◆ **What to do**
Copy all records verbatim.

Collected data:
=== Begin Enclosure ===

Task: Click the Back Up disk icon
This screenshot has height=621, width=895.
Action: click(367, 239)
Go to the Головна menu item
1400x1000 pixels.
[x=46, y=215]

=== End Enclosure ===

◆ **Response to this task**
Task: Click the Back Up disk icon
This screenshot has height=621, width=895.
Action: click(367, 239)
Go to the Головна menu item
1400x1000 pixels.
[x=46, y=215]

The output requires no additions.